- _DESCRIPTION OF THE TASK_
In the part of the items that opens at their start and closes with the line containing "will (x=367, y=127).", substitute "capture" for every "screenshot" and leave everything else unchanged. Return only those lines.

- _Rows from a dataset_
:::

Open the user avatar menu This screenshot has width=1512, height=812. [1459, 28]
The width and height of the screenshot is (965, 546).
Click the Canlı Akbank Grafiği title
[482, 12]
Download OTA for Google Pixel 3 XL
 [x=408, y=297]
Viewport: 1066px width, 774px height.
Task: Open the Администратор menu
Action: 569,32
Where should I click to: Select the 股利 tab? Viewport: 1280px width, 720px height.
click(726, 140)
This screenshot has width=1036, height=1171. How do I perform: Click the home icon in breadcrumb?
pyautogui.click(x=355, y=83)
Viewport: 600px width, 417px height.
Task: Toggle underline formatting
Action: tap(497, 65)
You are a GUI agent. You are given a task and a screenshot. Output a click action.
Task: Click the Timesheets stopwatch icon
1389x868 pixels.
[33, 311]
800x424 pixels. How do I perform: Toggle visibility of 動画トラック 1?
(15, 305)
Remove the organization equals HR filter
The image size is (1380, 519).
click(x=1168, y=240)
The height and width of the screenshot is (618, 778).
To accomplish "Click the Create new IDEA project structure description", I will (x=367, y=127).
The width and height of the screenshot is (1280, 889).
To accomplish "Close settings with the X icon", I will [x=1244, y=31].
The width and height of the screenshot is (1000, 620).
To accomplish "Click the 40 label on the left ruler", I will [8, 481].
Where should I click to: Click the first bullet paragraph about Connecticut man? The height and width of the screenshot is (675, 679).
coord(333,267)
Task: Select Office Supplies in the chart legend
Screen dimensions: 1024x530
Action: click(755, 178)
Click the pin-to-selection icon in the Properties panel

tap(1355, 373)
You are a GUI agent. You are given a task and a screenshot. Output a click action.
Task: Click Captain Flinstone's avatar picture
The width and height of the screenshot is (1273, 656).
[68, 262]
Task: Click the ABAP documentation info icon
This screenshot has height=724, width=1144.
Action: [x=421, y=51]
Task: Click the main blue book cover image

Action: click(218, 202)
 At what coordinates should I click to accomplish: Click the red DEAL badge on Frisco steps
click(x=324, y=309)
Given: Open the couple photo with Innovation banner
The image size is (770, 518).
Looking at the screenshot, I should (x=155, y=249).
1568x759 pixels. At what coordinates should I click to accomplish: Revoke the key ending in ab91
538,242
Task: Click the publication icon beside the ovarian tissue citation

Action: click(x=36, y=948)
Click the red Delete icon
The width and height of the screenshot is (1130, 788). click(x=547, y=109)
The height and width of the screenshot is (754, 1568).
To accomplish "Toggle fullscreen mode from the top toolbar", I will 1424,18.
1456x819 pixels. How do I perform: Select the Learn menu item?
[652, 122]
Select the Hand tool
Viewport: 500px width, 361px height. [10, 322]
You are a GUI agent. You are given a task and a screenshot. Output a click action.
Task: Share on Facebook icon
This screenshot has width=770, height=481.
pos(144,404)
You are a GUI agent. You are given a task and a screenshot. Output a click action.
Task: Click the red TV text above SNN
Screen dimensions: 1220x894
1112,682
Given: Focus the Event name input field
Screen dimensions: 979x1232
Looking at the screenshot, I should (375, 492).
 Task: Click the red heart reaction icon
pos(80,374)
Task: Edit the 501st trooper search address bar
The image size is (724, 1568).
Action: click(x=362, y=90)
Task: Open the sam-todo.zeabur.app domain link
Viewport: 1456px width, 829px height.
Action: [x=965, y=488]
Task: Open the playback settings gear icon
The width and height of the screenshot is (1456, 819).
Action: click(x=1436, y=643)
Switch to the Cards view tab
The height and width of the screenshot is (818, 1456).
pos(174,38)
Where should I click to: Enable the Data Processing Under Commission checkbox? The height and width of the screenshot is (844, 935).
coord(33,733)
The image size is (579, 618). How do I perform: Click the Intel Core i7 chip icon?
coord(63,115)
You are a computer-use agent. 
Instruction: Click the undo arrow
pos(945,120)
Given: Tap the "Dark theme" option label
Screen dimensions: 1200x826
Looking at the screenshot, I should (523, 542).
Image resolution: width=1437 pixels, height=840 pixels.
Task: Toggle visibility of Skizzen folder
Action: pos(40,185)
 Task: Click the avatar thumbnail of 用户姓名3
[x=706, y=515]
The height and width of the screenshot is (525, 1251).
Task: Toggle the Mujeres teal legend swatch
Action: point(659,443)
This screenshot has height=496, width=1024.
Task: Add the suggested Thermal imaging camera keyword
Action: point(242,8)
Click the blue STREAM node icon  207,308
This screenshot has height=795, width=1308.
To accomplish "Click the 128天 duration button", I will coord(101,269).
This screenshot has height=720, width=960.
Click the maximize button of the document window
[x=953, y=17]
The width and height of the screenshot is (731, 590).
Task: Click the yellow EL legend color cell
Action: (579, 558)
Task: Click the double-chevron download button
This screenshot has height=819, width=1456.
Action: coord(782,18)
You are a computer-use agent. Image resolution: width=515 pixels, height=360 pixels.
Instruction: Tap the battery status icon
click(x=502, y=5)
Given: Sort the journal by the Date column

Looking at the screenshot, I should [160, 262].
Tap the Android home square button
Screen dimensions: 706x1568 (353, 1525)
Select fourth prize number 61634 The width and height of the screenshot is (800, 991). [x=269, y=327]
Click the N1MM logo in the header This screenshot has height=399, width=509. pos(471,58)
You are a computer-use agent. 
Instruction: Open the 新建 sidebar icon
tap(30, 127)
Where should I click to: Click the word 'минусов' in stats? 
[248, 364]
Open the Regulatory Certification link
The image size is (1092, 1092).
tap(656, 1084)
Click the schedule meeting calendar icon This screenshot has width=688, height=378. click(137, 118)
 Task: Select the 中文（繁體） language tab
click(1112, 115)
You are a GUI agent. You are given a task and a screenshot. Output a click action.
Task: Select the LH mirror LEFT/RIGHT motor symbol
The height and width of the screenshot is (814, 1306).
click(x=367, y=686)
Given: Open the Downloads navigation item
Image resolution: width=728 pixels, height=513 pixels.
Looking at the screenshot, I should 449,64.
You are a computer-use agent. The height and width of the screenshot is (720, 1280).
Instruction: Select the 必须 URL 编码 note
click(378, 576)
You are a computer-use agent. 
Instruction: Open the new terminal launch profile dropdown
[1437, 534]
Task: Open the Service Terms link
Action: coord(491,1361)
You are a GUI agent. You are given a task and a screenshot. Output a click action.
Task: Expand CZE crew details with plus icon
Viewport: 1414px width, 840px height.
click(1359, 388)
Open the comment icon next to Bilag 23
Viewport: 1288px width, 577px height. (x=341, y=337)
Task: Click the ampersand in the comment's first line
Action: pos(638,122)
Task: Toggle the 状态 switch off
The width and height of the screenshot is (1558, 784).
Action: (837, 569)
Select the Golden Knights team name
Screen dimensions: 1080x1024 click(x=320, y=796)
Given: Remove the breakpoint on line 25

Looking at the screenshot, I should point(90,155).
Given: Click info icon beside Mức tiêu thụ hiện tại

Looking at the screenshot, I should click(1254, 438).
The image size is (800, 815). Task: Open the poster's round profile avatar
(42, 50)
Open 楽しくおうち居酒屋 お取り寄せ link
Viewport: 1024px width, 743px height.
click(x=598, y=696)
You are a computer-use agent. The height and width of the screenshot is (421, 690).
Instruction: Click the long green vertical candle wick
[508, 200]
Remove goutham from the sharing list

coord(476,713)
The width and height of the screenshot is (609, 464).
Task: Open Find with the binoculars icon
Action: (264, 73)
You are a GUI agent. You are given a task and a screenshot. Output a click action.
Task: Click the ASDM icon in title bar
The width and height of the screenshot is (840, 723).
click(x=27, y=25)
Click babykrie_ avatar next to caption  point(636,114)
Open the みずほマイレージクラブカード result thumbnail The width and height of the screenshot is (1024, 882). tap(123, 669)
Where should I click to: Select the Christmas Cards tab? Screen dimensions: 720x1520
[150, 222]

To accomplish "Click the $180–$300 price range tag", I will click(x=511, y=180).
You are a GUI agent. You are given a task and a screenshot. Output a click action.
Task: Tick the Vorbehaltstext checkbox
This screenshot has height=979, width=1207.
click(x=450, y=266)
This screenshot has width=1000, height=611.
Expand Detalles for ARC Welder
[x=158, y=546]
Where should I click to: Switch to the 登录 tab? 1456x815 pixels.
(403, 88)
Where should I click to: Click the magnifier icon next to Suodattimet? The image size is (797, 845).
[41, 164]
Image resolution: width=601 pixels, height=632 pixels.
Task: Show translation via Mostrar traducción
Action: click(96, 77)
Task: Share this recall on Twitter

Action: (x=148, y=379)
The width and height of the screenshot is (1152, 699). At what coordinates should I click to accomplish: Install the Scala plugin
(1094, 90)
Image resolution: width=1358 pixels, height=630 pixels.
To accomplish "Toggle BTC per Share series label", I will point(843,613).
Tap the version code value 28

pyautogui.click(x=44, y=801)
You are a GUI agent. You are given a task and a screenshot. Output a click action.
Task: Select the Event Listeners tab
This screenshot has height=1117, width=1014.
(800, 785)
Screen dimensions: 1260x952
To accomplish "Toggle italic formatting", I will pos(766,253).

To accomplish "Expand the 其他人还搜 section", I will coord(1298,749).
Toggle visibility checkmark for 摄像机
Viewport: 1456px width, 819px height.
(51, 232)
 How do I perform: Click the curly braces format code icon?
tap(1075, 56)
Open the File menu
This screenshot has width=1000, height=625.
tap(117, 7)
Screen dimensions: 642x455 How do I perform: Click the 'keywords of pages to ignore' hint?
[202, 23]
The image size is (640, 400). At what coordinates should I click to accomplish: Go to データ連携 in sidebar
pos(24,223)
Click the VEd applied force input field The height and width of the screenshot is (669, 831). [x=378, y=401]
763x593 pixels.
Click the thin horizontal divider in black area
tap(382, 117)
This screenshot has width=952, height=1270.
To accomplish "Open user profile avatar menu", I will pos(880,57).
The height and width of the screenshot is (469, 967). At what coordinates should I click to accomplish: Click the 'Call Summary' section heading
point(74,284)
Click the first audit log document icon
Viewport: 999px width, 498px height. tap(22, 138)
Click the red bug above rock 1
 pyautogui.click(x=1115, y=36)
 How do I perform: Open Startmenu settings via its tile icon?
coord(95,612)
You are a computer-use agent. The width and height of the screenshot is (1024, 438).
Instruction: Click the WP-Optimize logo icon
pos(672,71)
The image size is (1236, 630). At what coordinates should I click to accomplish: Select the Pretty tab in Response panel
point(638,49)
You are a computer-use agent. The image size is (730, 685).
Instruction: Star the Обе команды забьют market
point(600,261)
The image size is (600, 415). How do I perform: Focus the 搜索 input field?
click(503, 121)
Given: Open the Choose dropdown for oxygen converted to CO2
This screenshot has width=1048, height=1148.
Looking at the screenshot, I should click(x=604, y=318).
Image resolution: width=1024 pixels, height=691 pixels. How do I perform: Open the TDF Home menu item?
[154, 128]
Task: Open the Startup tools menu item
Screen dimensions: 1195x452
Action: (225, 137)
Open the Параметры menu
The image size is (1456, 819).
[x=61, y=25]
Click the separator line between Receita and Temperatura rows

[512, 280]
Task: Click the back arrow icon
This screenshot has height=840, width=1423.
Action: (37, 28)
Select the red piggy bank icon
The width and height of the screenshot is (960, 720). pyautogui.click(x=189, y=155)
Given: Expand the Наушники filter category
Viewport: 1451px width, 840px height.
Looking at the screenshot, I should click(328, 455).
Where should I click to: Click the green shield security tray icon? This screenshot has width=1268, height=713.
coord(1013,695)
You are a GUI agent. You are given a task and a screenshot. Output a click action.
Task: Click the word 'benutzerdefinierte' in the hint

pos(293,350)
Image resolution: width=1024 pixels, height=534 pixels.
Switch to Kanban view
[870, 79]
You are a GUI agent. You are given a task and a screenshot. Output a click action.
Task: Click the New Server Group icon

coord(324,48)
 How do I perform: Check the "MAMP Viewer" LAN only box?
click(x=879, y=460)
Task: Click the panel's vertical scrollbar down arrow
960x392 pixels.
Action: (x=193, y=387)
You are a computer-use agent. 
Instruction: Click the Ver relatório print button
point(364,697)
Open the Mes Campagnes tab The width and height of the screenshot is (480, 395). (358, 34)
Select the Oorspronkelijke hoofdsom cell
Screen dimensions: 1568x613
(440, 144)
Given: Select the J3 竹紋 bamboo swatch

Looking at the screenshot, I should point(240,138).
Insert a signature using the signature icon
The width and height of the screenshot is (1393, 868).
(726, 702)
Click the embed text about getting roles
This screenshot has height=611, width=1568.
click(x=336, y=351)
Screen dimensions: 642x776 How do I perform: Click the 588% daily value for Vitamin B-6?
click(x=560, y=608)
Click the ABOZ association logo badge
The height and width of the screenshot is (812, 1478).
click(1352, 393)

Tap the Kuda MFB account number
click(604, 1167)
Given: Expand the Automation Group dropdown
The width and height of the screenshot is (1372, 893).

:::

- _THE SOLUTION_
Open the user avatar menu This capture has width=1512, height=812. [1459, 28]
The width and height of the capture is (965, 546).
Click the Canlı Akbank Grafiği title
[482, 12]
Download OTA for Google Pixel 3 XL
 [x=408, y=297]
Viewport: 1066px width, 774px height.
Task: Open the Администратор menu
Action: 569,32
Where should I click to: Select the 股利 tab? Viewport: 1280px width, 720px height.
click(726, 140)
This capture has width=1036, height=1171. How do I perform: Click the home icon in breadcrumb?
pyautogui.click(x=355, y=83)
Viewport: 600px width, 417px height.
Task: Toggle underline formatting
Action: tap(497, 65)
You are a GUI agent. You are given a task and a capture. Output a click action.
Task: Click the Timesheets stopwatch icon
1389x868 pixels.
[33, 311]
800x424 pixels. How do I perform: Toggle visibility of 動画トラック 1?
(15, 305)
Remove the organization equals HR filter
The image size is (1380, 519).
click(x=1168, y=240)
The height and width of the capture is (618, 778).
To accomplish "Click the Create new IDEA project structure description", I will (x=367, y=127).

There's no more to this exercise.